Erlang has distributed actors via OTP, this is the technology behind WhatsApp, recently acquired for $19BN!

The JVM has the ever popular Akka which is based heavily on Erlang and OTP.

An industrial strength distributed actor model for .Net should be a good thing. In fact Microsoft are currently also working on another actor framework called ActorFX,

The .Net open source community have projects in the pipeline too including:

There’s also in-memory .Net actor implementations with F#’s MailboxProcessor and TPL Dataflow. Not to mention the departed Axum and Retlang projects.

Orleans

From what I can tell, Orleans appears to be focused on Azure, making use of it’s proprietary APIs, so there's probably still a big space for the community's open source projects to fill.

Like Demis I’m not a huge fan of WCF XML configuration and code generation. From the Orleans MSDN post, XML and code-gen seem to be front and centre.

You write an interface, derive from an interface, add attributes and then implement methods, which must return Task<T>. Then you do some XML configuration and Orleans does some code generation magic for hydration/dehydration of your objects (called grains).

Smells like teen spirit WCF, that is methods are king, although clearly I could be reading it wrong.

From my limited experience with actors in F# and Erlang, messages and message passing are king, with pattern matching baked into the languages to make things seamless.

Initial impressions are that Orleans is a long way from Erlang Kansas…

The Good Parts

Building a fault-tolerant enterprise distributed actor model for .Net is significant, and could keep people on the platform where they may have turned with Erik Meijer to the JVM, Scala and Akka otherwise.

Putting async front and centre is also significant as it simplifies the programming model.

C# 5’s async is based on F#’s asynchronous workflows, which was originally developed to support actors via the MailBoxProcessor.

Coroutines

Underneath, Erlang’s processes, F#’s async workflows and C#’s async/await are simply implementations of coroutines.

Coroutines are subroutines that allow multiple entry points for suspending and resuming execution at certain locations. They’ve been used in video games for as long as I can remember (which only goes back as far as the 80s).

Coroutines help make light work of implementing state machines and workflows.

Methods

In Erlang messages are typically described as named tuples (an atom is used as the name), and in F# discriminated unions are typically employed.

Orleans appears to use methods as the message type, where the method name is analogous to an Erlang atom name, or an F# union case name and the parameters are analogous to a tuple. So far so good.
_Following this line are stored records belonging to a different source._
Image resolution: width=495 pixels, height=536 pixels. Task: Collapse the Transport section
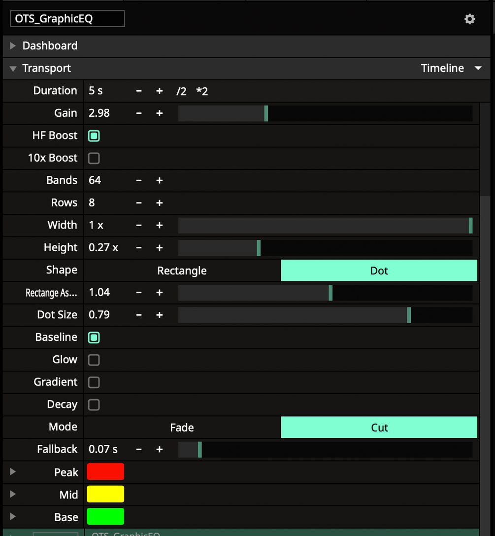click(x=13, y=68)
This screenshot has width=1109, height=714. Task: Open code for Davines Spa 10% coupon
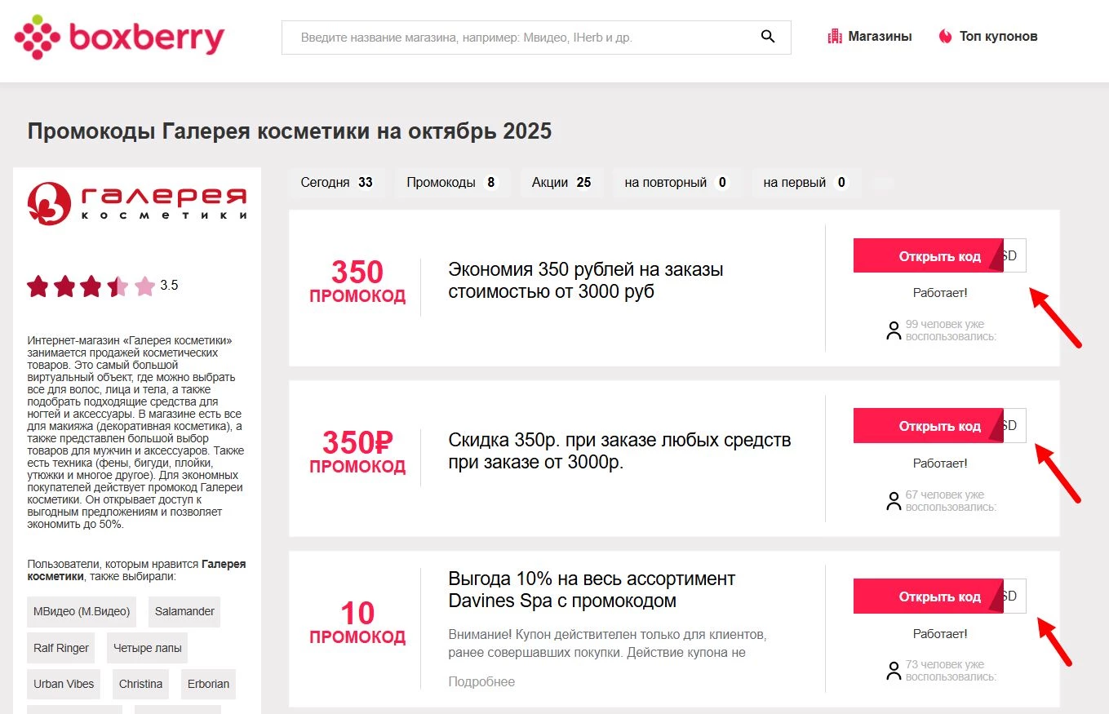pos(929,596)
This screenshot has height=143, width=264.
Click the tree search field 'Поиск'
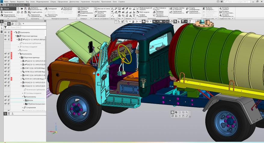tap(24, 27)
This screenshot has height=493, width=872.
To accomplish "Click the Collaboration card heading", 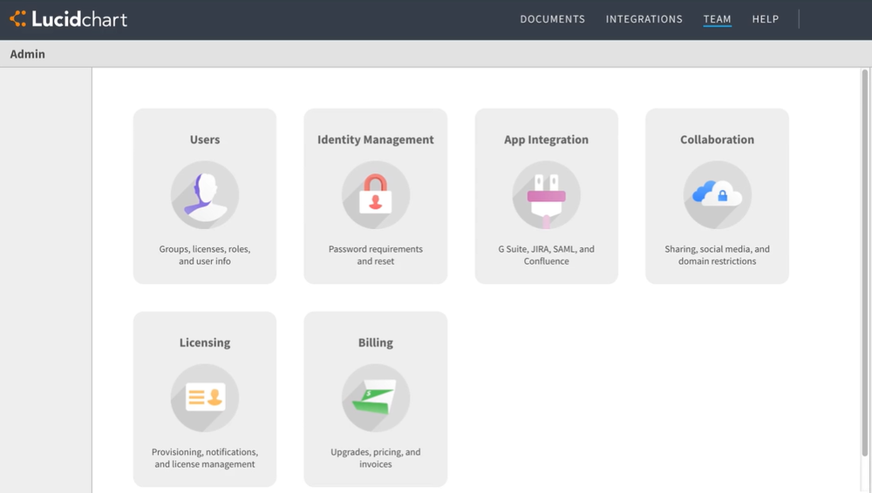I will point(717,139).

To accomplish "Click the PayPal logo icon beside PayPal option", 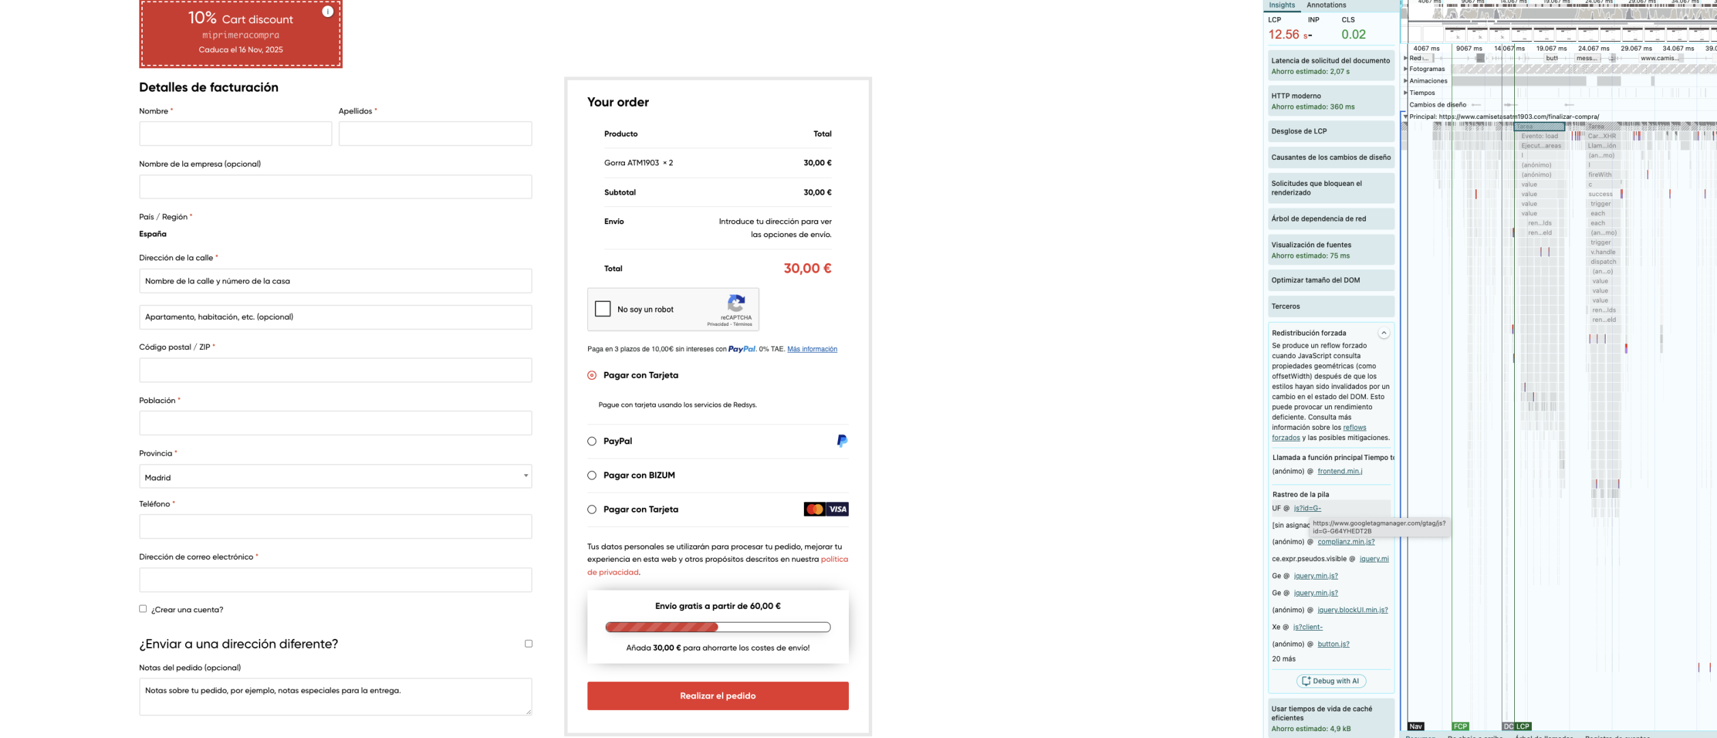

Where they differ is that return values are first-class for methods, and return values feel more like an RPC approach. In fact this is the example given in the article:

public class HelloGrain : Orleans.GrainBase, IHello
{
  Task<string> IHello.SayHelloAsync(string greeting)
  {
    return Task.FromResult("You said: '" + greeting + "', I say: Hello!");
  }
}

Also current wisdom for C# async is to avoid async void... which is why I guess they’ve plumped for Task as the convention for methods with no return value.

Messages

.Net’s built-in binary serialization is bottom of the league for size and performance, hopefully alternative serialization libraries like Google Protocol Buffers will be supported.

Judge for yourself

But these are just my initial impressions, try out the samples and judge for yourself.